[Problem to work on]:
Transcribe the line that contains "Education (161, 643)" and every line after it to the end of the records, exactly and nothing else. Skip the pictures.

(Collected data)
______

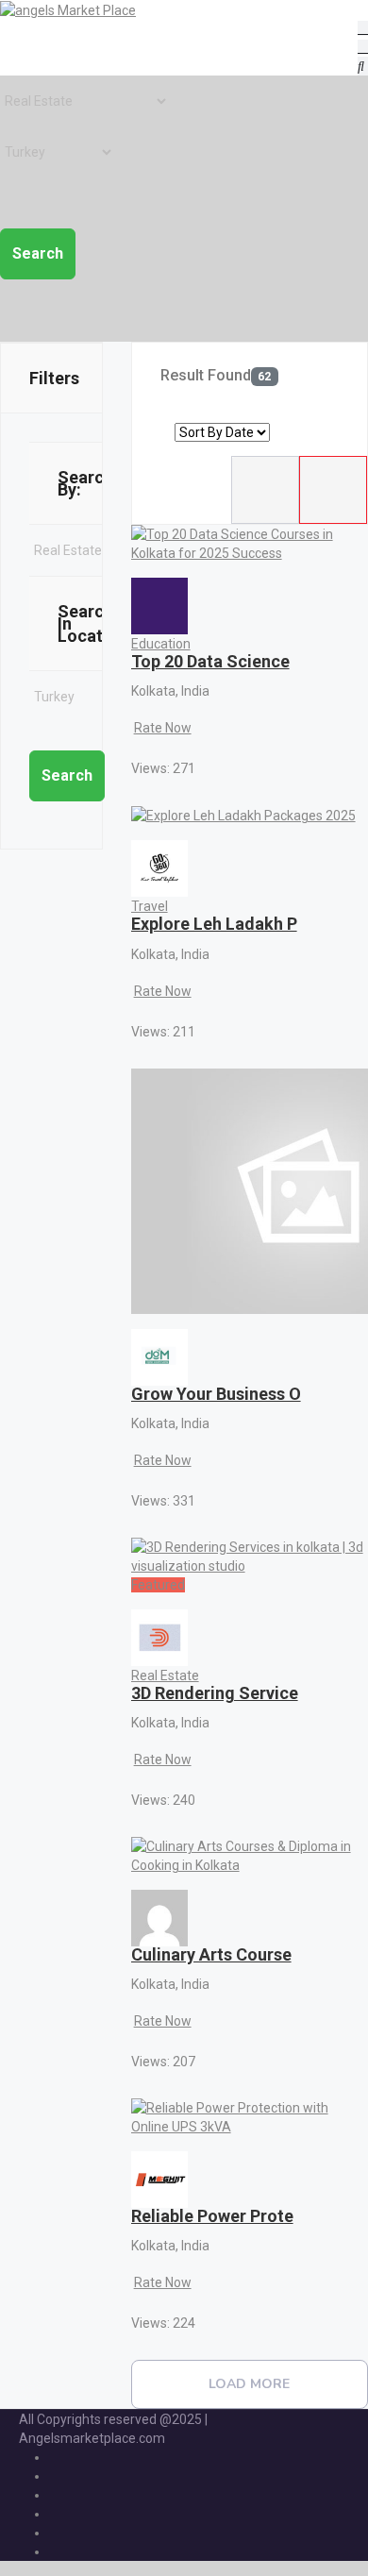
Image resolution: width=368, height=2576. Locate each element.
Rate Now (163, 727)
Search (37, 253)
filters (54, 378)
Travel (149, 906)
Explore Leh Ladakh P (214, 924)
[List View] (265, 490)
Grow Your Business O (216, 1394)
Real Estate (165, 1675)
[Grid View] (333, 490)
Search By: (85, 483)
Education (161, 643)
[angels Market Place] (68, 9)
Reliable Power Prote (212, 2216)
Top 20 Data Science (210, 661)
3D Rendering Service (214, 1693)
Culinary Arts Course (211, 1954)
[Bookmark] (143, 747)
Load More (249, 2384)
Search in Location (92, 623)
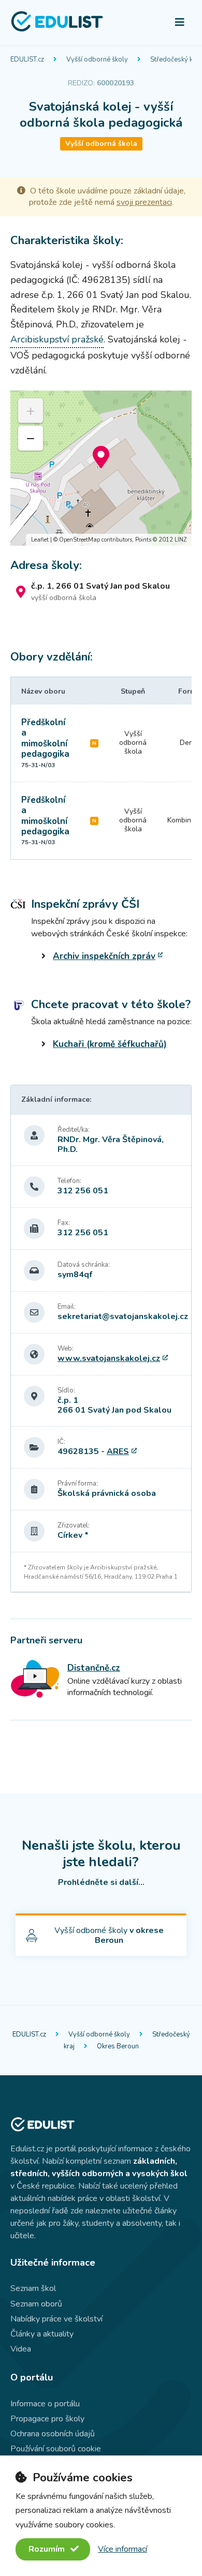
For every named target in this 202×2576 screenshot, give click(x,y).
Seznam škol (33, 2288)
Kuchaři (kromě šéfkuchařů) (110, 1044)
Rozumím (47, 2549)
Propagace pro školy (47, 2418)
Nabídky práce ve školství (56, 2319)
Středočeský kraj (175, 59)
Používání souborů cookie (55, 2448)
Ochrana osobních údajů (52, 2433)
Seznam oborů (36, 2304)
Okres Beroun (118, 2046)
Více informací (122, 2549)
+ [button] (30, 411)
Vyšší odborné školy (97, 59)
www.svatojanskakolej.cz (108, 1358)
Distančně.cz (93, 1668)
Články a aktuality (42, 2334)
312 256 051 (82, 1190)
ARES (118, 1451)
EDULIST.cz (27, 59)
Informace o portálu (45, 2403)
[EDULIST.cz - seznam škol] (57, 30)
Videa (20, 2349)
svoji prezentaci (144, 202)
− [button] (30, 438)
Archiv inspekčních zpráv (104, 956)
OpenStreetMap (79, 540)
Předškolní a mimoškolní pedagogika (45, 738)
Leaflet (40, 540)
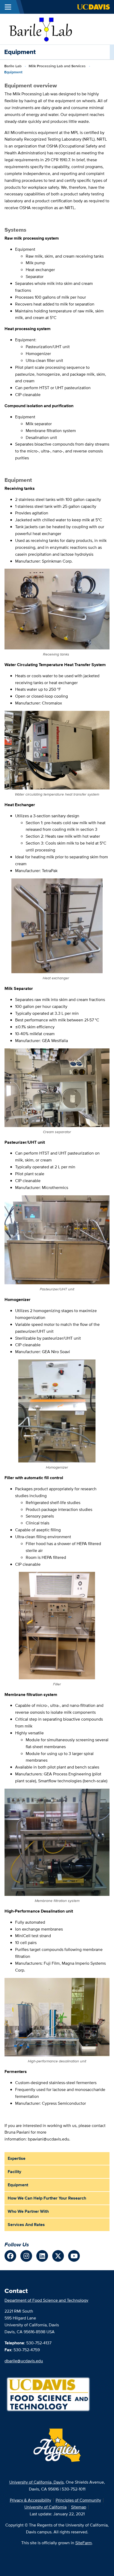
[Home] (39, 29)
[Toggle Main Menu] (8, 7)
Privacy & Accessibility (30, 2500)
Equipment (18, 2185)
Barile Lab (12, 66)
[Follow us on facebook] (10, 2256)
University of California (45, 2507)
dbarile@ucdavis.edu (24, 2361)
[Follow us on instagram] (26, 2256)
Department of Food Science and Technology (46, 2300)
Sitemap (78, 2507)
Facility (14, 2172)
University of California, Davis (36, 2482)
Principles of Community (78, 2500)
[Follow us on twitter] (58, 2256)
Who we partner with (28, 2211)
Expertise (16, 2158)
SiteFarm (83, 2543)
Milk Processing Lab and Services (57, 66)
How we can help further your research (47, 2198)
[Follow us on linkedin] (42, 2256)
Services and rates (26, 2225)
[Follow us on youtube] (74, 2256)
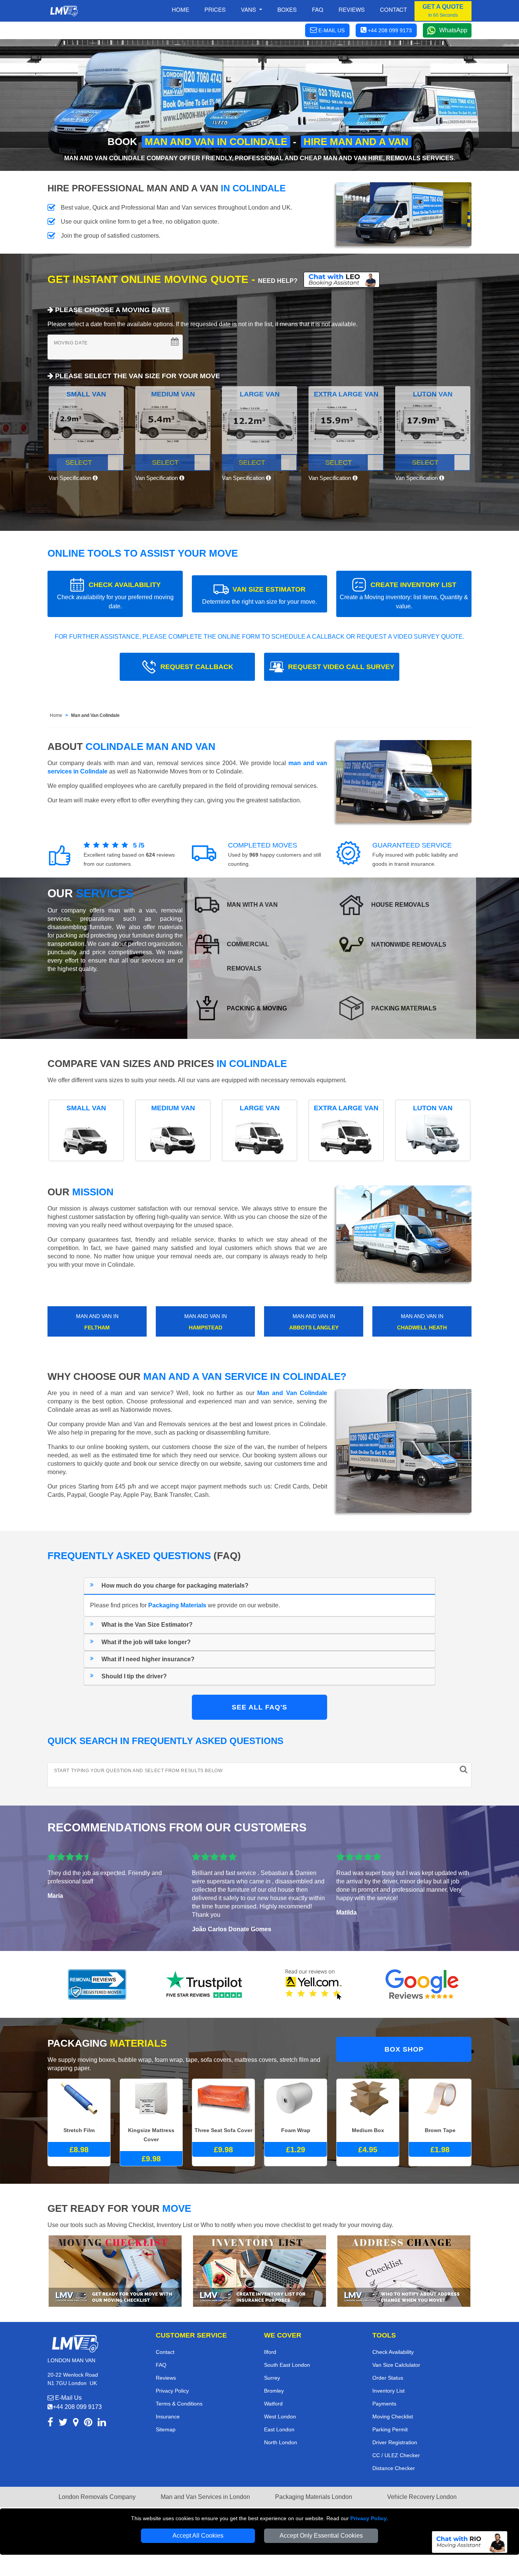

______

[Solution for this problem]:
Education (161, 643)
[angels Market Place] (68, 9)
Reliable Power Prote (212, 2216)
Top 20 Data Science (210, 661)
3D Rendering Service (214, 1693)
Culinary Arts Course (211, 1954)
[Bookmark] (143, 747)
Load More (249, 2384)
Search in Location (92, 623)
For every named target in this 202×2576 screenshot, give click(x,y).
Seznam škol (33, 2288)
Kuchaři (kromě šéfkuchařů) (110, 1044)
Rozumím (47, 2549)
Propagace pro školy (47, 2418)
Nabídky práce ve školství (56, 2319)
Středočeský kraj (175, 59)
Používání souborů cookie (55, 2448)
Ochrana osobních údajů (52, 2433)
Seznam oborů (36, 2304)
Okres Beroun (118, 2046)
Více informací (122, 2549)
+ [button] (30, 411)
Vyšší odborné školy (97, 59)
www.svatojanskakolej.cz (108, 1358)
Distančně.cz (93, 1668)
Články a aktuality (42, 2334)
312 256 051 (82, 1190)
ARES (118, 1451)
EDULIST.cz (27, 59)
Informace o portálu (45, 2403)
[EDULIST.cz - seznam škol] (57, 30)
Videa (20, 2349)
svoji prezentaci (144, 202)
− [button] (30, 438)
Archiv inspekčních zpráv (104, 956)
OpenStreetMap (79, 540)
Předškolní a mimoškolní pedagogika (45, 738)
Leaflet (40, 540)
[Home] (39, 29)
[Toggle Main Menu] (8, 7)
Privacy & Accessibility (30, 2500)
Equipment (18, 2185)
Barile Lab (12, 66)
[Follow us on facebook] (10, 2256)
University of California (45, 2507)
dbarile@ucdavis.edu (24, 2361)
[Follow us on instagram] (26, 2256)
Department of Food Science and Technology (46, 2300)
Sitemap (78, 2507)
Facility (14, 2172)
University of California, Davis (36, 2482)
Principles of Community (78, 2500)
[Follow us on twitter] (58, 2256)
Who we partner with (28, 2211)
Expertise (16, 2158)
SiteFarm (83, 2543)
Milk Processing Lab and Services (57, 66)
How we can help further your research (47, 2198)
[Follow us on linkedin] (42, 2256)
Services and rates (26, 2225)
[Follow us on youtube] (74, 2256)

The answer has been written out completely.